▸ Task brief
Change "Viewport" to "Window" in the stretch of data from the line containing "Where should I click to: Click the closing" through the end of the data, leaving everything else unchanged. Give back only that stretch, without the pictures.

▸ Supplied records
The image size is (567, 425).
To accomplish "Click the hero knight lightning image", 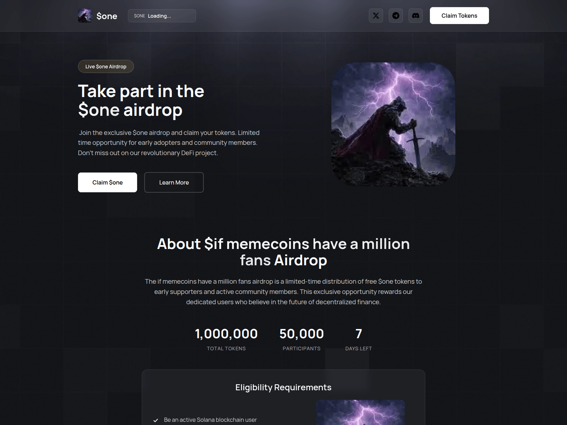I will (393, 124).
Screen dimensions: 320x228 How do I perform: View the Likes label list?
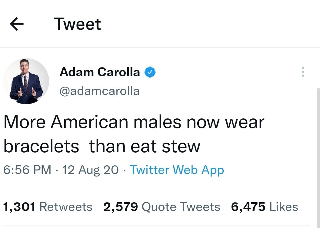click(284, 207)
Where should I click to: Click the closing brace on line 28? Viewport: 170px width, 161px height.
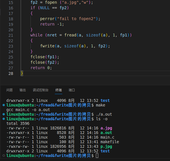coord(22,73)
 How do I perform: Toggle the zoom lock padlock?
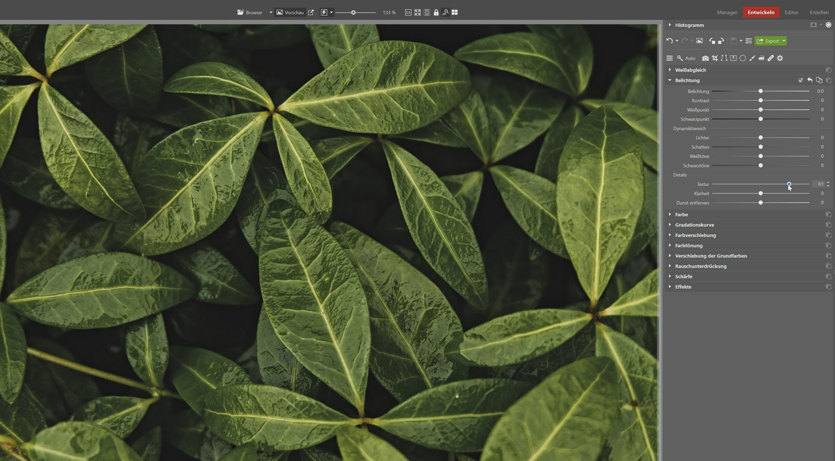436,12
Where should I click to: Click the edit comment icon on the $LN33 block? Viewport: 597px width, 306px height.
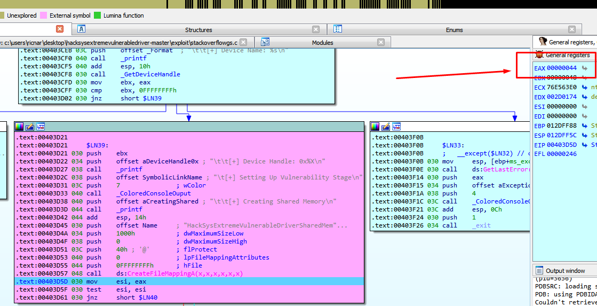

▸ Response to this task
Where should I click to: Click the closing brace on line 28? Window: 170px width, 161px height.
coord(22,73)
 How do I perform: Toggle the zoom lock padlock?
436,12
Where should I click to: Click the edit comment icon on the $LN33 block? Window: 597px width, 306px height.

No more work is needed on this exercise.